Member of the Chamber of Deputies
- In office 1900–1909
- Constituency: Santiago
- In office 1888–1891
- Constituency: Los Andes
- In office 1873–1876
- Constituency: La Victoria

Personal details
- Born: 6 December 1848 Santiago, Chile
- Died: 9 March 1915 (aged 66) Santiago, Chile
- Party: Liberal Democratic Party
- Spouse: Laura Briseño
- Parent(s): Julián Concha Tadea Berguecio
- Education: University of Chile (LL.B)
- Profession: Lawyer, judge

= Francisco Concha Berguesio =

Chilean lawyer and politician (1848–1915)

Francisco Javier Concha Berguecio (6 December 1848 – 9 March 1915) was a Chilean lawyer, judge and politician who served as a member of the Chamber of Deputies of Chile and as a minister of state.

A member of the Liberal Democratic Party, he also served as first vice president and later president of the Chamber of Deputies.

==Early life==
Concha was born in Santiago on 6 December 1848 to Julián Concha and Tadea Berguecio. He studied at the Instituto Nacional from 1858 and later studied law at the University of Chile, qualifying as a lawyer on 14 January 1870.

He married Laura Briseño.

Concha pursued a career in the judiciary and was appointed judge of Los Andes on 12 August 1876. He remained in the position for eleven years before retiring on 27 February 1888 due to a physical disability that prevented him from continuing his judicial duties.

==Political career==
Concha first entered the Chamber of Deputies as substitute deputy for La Victoria for the 1873–1876 legislative term.

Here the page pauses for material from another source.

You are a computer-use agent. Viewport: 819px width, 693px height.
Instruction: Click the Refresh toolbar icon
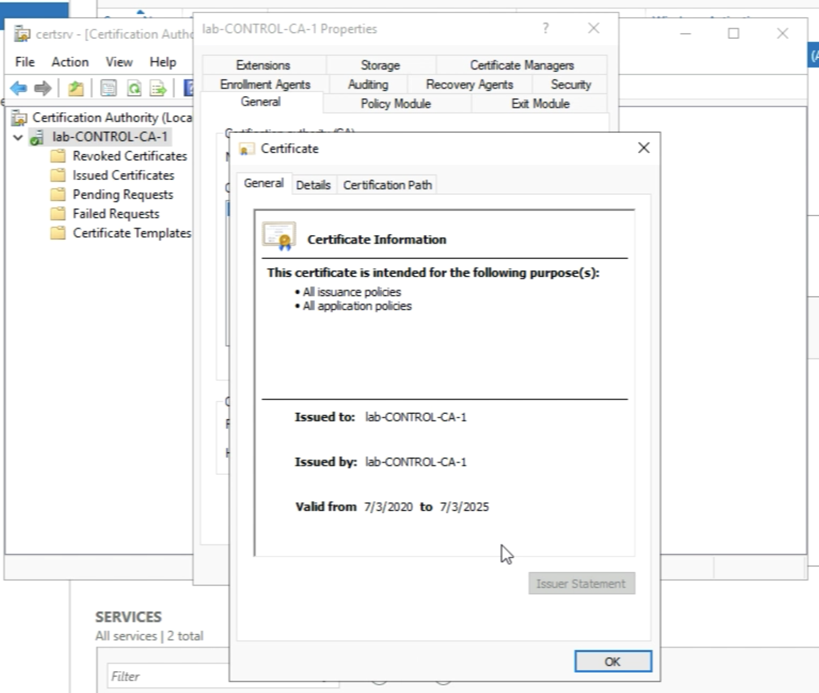134,88
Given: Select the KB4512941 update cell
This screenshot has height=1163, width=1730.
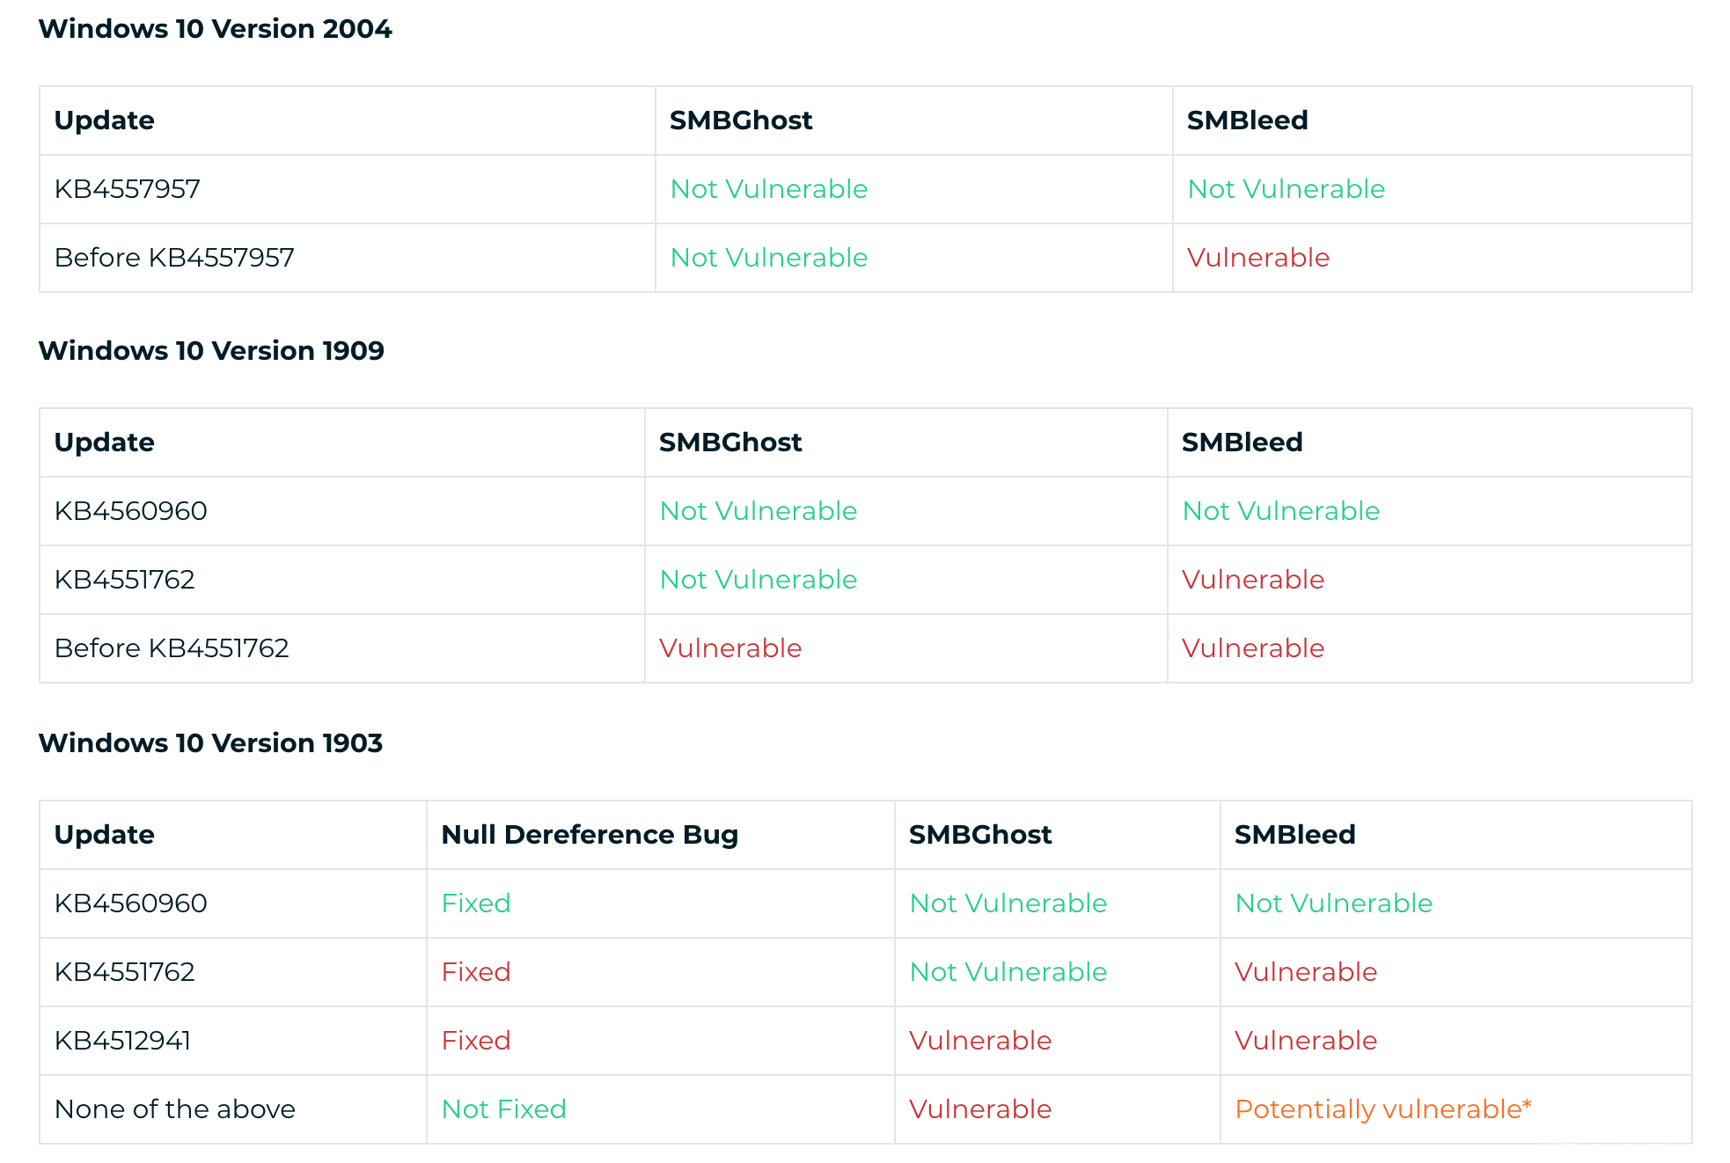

After leaving the judiciary, he returned to parliamentary politics and was elected deputy for Los Andes for the 1888–1891 term. During this period, he served as a substitute member of the permanent committee for constitution, legislation and justice.

In 1891, Concha represented Los Andes in the Constituent Congress. He served as first vice president of the Chamber of Deputies from 21 April to 21 May 1891.

During the presidency of José Manuel Balmaceda, Concha was appointed Minister of Justice and Public Instruction on 20 May 1891 and remained in office until 29 September of that year. He concurrently served as acting Minister of the Interior from 8 to 29 August 1891.

A member of the Liberal Democratic Party, Concha subsequently returned to Congress as deputy for Santiago. He represented the constituency for three consecutive legislative terms, from 1900 to 1903, 1903 to 1906 and 1906 to 1909.

During these terms, Concha participated in the permanent committees for constitution, legislation and justice, legislation and justice, foreign relations, and public instruction. He served as first vice president of the Chamber of Deputies from 6 March 1901 until 14 November 1902, when he assumed its presidency.

Concha served as provisional president of the Chamber on 15 May 1903 and was elected its titular president on 2 June of that year.

During the presidency of Germán Riesco, Concha returned to the cabinet as Minister of Justice and Public Instruction, serving from 1 September 1903 to 10 January 1904.

Concha died in Santiago on 9 March 1915, aged 66. In 1917, Law No. 3,177 granted his widow a state pension.